Closed mo-tenstorrent closed 1 month ago
@tiago-rodrigues can you take a look?
Will try take a look later today. @mo-tenstorrent any more details on your the repro case? Is there a public test case I could run, if not would you be able to post an 'anonymized' backtrace of what the other threads in your process are doing at the time of the hang?
Our repo is public https://github.com/tenstorrent/tt-metal and our fork of tracy is a submodule to it.

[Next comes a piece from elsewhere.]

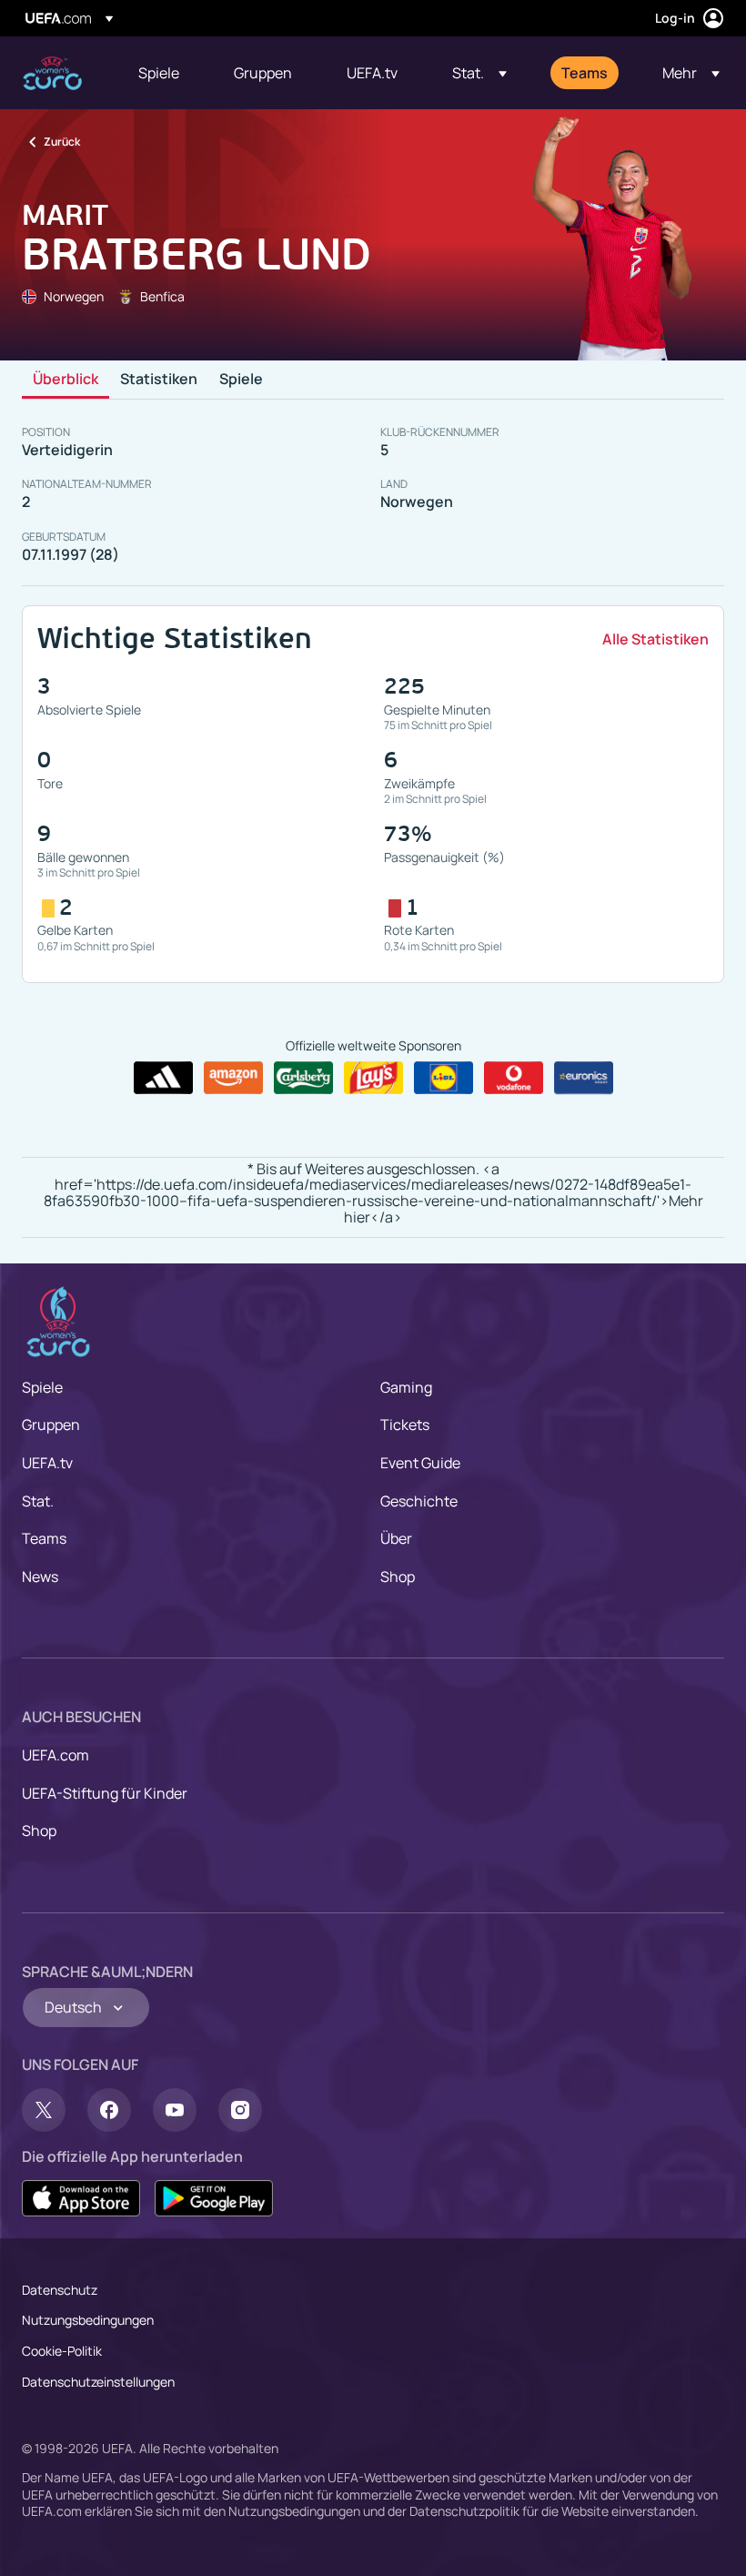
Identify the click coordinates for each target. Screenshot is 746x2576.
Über (396, 1538)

Our fork is slightly modified but I have tried compiling with the latest on wolfpld/tracy/master
and still run into the same hang.
Building with ENABLE_TRACY=1 and running any of our unit tests can cause the hang. However, it might be too much to get the test up and running there so I have attached a backtrace dump of the hang.

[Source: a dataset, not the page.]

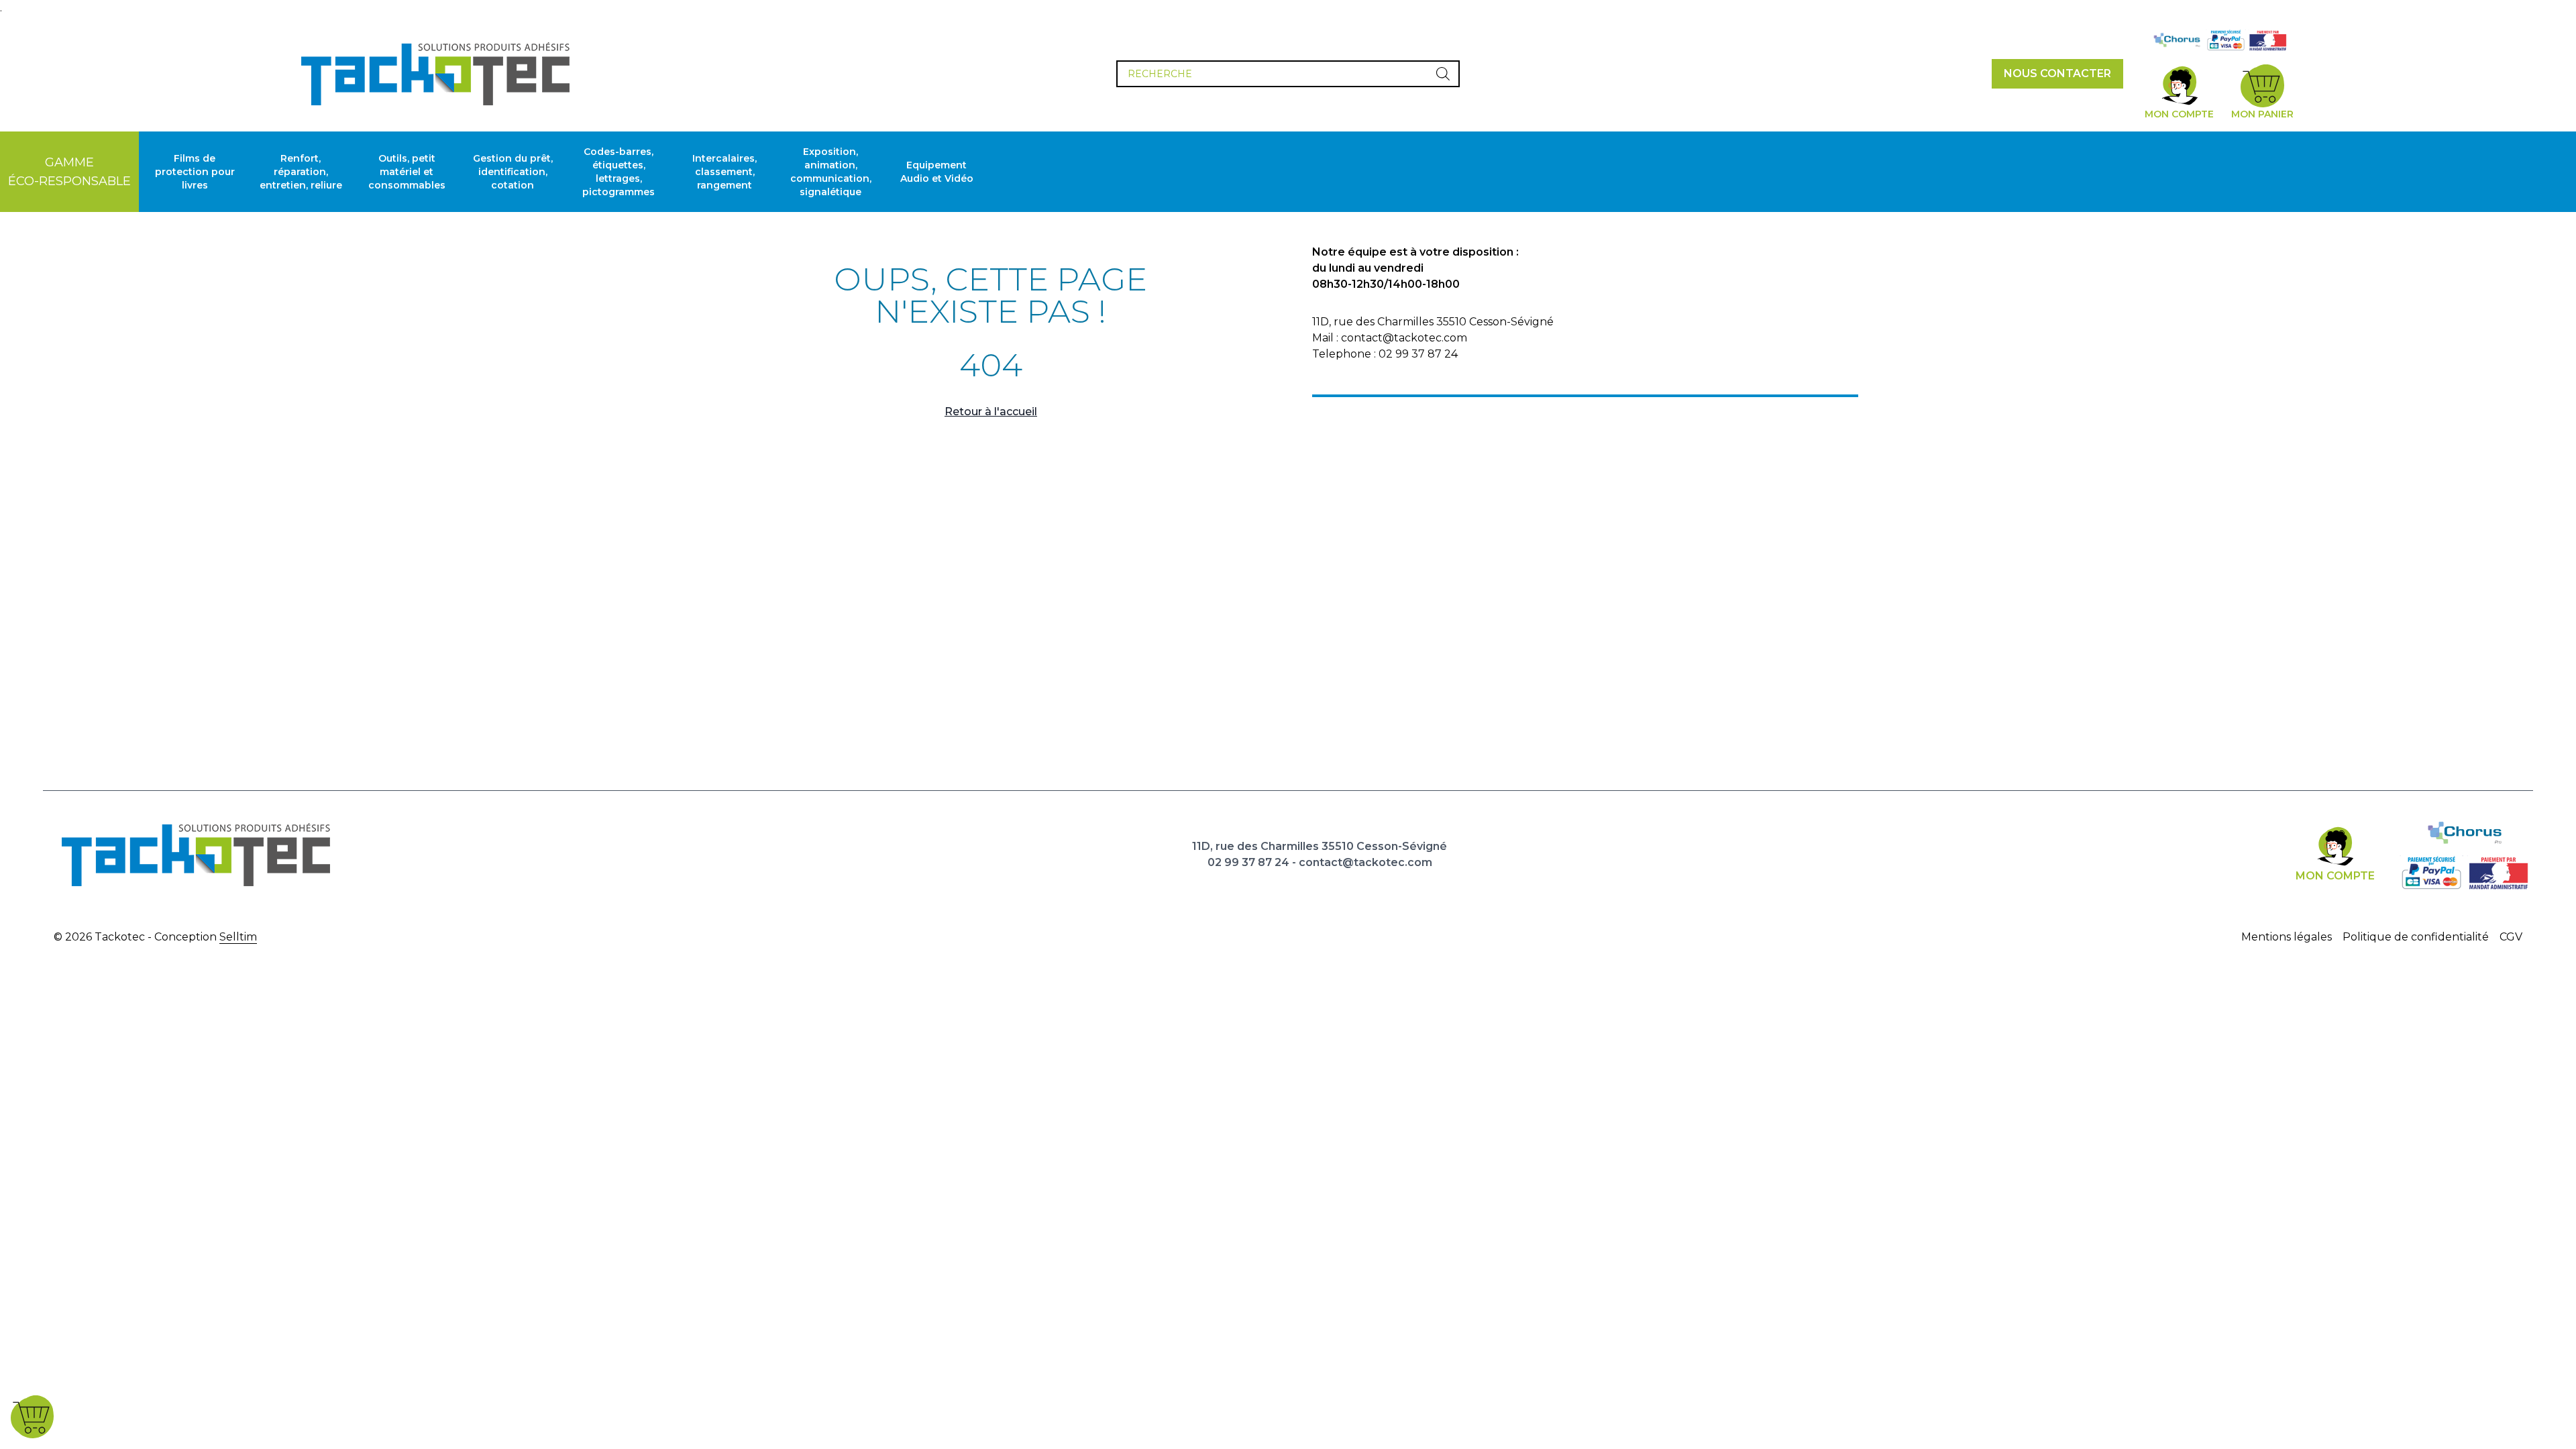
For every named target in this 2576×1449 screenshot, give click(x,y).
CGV (2511, 936)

You can see Thread 33, TracySysWorker is in nanosleep.
Unfortunately I wasn't able to repro the same type of hang when having sys trace enabled in our codebase which has TRACY_USE_IMAGE_CACHE enabled. I'll try to setup your repro, but it does look like it has a few dependencies there that are going to be difficult to install on any system I have access to right now.
Looking at the callstacks you have there it appears that thread 36 and 34 are block both in loader code, but I'm unsure why. I'm not 100% sure if calling dladdr inside a dl_iterate_phdr callback might be problematic, so maybe I can try moving that out, but I'll need a hang repro first.
I assume you are unblocked with by not defining TRACY_USE_IMAGE_CACHE ?
Yeah we have disabled it for now.
I should say that this is intermittent. Roughly 20-30% of the starts run into it. Did 500+ runs without image_cache and no hags.
If there are diffs you want me to try I can do that. It is fairly easy to reproduce or confirm a fix.
@mo-tenstorrent: would you mind testing your repro with this patch: https://github.com/wolfpld/tracy/pull/783/commits/28244ab9b85d6e4337855bd3894a06a6dbff3030 ? Unfortunately I still haven't managed a repro with the original code. If my theory is correct, the deadlock is caused by dladdr() attempting to acquire a lock in the loader while another one was being held by dl_iterate_phdr() at the same time as other shared object loading is happening.
If my theory is correct, the deadlock is caused by dladdr() attempting to acquire a lock in the loader while another one was being held by dl_iterate_phdr() at the same time as other shared object loading is happening.
7e8961d2f may be relevant.
The patch fixes the issue. More than 1000 attempts and no hangs, while consistently failing within the first 20 attempts without the patch.
Thanks
Thanks for testing. I've tagged the PR for review.
The patch fixes the issue.
Merged, closing.
The following define is causing a hang at process start.
https://github.com/wolfpld/tracy/blob/a1a7e63d93e3cad9497f9f37838956bbff2af3a8/public/client/TracyCallstack.cpp#L94
The process gets stuck in the infinite loop here:
https://github.com/wolfpld/tracy/blob/a1a7e63d93e3cad9497f9f37838956bbff2af3a8/public/client/TracySysTrace.cpp#L1151
Couldn't investigate further how image cache is not letting sys trace worker loop to not let go.